The most commonly grown grape varieties in Slovakia:

- Veltlínské zelené (Grüner Veltliner) – White – 3695 ha
- Rizling vlašský (Welschriesling) – White – 2997 ha
- Frankovka modrá (Blaufränkisch) – Red – 1787 ha
- Müller-Thurgau – White – 1743 ha
- Svätovavrinecké (St. Laurent) – Red – 1337 ha
- Rulandské biele (Pinot Blanc) – White – 934 ha
- Rizling rýnsky (Riesling) – White – 925 ha
- Cabernet Sauvignon – Red – 626 ha
- Rulandské modré (Pinot Noir) – Red
- Rulandské šedé (Pinot Gris) – White
- Tramín červený (Gewürztraminer) – White

===Modern hybrids===
The following varieties were developed at VSSVVM Research and Breeding Station for Enology and Viticulture in Modra.
- Hron
- Nitria
- Rimava
- Váh
- Dunaj

==Origin specification==
Typically, the label will specify the wine's origin with the following terms
- vinohradnícka oblasť – region, e.g. Malokarpatská, Južnoslovenská, Nitrianska, Stredoslovenská, Východoslovenská and Tokajská
- vinohradnícky rajón – district – there are 40 districts in Slovak regions
- vinohradnícka obec – municipality/village – 690 in Slovakia
- vinohradnícky hon – vineyard

==Composition==

The types of wine is usually labelled with one of the following terms:

Víno bez zemepisného označenia – "Wine without geographic indication" is replacing former category of Stolové víno – Table wine. Minimum level of sugar content is 13 °NM.
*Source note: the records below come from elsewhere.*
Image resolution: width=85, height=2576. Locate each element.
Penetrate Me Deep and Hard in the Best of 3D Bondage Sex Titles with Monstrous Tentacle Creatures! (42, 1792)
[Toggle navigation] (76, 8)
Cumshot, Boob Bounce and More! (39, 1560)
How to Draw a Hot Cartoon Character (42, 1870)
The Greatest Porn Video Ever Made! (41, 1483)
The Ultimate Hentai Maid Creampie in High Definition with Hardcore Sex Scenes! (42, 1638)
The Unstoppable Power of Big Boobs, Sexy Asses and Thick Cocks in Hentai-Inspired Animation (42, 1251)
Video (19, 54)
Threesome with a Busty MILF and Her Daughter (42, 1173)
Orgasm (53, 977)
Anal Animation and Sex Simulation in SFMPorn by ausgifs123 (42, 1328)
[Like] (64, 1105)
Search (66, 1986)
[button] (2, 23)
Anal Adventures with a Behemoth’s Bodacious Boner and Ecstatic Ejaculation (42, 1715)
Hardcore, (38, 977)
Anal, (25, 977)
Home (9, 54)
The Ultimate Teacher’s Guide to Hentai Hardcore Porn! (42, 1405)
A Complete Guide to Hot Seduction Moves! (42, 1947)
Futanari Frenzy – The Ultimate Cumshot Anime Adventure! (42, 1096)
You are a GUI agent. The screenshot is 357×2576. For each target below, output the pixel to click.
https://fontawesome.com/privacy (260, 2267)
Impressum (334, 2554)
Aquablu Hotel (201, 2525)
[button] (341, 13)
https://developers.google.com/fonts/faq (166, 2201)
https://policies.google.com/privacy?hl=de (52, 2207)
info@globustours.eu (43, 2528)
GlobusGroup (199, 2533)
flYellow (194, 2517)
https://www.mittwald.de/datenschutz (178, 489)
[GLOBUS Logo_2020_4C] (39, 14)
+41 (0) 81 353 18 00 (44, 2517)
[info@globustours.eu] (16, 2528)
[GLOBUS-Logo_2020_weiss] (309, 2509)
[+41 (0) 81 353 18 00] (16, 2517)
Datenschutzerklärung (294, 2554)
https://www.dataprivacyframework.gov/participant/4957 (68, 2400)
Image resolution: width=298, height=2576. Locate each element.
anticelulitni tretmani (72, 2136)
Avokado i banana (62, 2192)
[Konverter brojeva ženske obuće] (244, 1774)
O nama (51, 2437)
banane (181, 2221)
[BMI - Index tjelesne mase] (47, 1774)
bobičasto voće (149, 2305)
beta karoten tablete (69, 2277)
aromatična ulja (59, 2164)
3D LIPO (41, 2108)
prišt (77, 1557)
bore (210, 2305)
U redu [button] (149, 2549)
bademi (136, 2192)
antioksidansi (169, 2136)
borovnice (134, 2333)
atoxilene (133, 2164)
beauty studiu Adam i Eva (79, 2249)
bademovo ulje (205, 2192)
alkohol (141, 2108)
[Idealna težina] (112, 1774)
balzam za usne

Víno s chráneným zemepisným označením – "Wine with protected geographic indication" – produced from grapes registered in the List of registered varieties, grown, produced and bottled in one of the Slovak wine regions, maximum yield per hectare wasn't exceeded, minimum level of sugar content was 13 °NM and it fulfills the requirements of established product specification. It can be indicated with traditional term regionálne víno if the grapes reached 15 °NM, the maximum yield didn't exceed 18,000 kg/ha, wine has minimum 8.5% of alcohol and it complies with quality requirements.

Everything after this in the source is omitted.